[YOUR TASK]: From the first line of the records down to the one that holds "Given: Click the", transcribe each line exactly and add nothing.

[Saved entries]
******************************
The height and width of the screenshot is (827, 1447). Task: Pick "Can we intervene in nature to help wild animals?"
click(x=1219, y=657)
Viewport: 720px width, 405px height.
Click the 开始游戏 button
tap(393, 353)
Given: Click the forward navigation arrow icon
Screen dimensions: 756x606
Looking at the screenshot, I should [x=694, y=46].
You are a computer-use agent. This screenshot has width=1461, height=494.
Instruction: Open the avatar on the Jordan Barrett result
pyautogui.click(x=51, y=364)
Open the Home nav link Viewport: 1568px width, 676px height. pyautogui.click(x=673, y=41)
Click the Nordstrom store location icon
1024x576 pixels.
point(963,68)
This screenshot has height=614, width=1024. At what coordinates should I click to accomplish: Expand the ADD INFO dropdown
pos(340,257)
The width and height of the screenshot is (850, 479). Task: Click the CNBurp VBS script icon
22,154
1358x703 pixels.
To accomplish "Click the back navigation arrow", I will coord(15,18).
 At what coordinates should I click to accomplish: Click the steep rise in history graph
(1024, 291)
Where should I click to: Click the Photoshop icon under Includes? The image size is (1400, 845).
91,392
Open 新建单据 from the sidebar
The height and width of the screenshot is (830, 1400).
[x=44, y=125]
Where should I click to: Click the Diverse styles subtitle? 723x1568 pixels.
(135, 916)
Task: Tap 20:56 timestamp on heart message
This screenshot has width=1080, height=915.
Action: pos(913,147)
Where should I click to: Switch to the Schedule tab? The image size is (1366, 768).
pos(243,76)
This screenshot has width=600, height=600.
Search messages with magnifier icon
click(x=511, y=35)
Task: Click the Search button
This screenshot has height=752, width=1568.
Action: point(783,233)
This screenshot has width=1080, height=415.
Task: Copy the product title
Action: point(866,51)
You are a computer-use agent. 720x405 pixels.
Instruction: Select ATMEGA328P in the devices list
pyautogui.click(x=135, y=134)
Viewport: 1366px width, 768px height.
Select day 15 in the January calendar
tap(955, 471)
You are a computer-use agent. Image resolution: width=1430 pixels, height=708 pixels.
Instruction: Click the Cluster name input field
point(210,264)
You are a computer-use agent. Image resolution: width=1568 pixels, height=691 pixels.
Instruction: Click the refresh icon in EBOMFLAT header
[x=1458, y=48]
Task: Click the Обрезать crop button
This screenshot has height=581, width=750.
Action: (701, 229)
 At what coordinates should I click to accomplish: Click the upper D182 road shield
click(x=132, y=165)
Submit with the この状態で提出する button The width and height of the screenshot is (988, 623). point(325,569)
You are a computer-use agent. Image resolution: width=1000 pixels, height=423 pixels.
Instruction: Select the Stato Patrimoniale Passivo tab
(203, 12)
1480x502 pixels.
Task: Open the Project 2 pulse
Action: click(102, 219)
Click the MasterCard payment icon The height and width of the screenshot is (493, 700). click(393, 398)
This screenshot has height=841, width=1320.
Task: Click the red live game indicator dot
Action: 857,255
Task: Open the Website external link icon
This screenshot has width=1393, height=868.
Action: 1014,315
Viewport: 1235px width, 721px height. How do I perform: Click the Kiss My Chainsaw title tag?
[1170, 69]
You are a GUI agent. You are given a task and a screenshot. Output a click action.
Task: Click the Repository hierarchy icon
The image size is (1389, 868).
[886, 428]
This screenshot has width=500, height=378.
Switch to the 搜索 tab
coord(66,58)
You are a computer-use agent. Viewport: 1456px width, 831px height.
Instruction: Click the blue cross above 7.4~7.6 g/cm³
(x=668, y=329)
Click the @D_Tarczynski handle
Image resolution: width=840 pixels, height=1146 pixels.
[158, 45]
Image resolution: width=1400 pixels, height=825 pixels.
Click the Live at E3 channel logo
******************************
[REPLY TO THE TASK]:
The height and width of the screenshot is (827, 1447). Task: Pick "Can we intervene in nature to help wild animals?"
click(x=1219, y=657)
Viewport: 720px width, 405px height.
Click the 开始游戏 button
tap(393, 353)
Given: Click the forward navigation arrow icon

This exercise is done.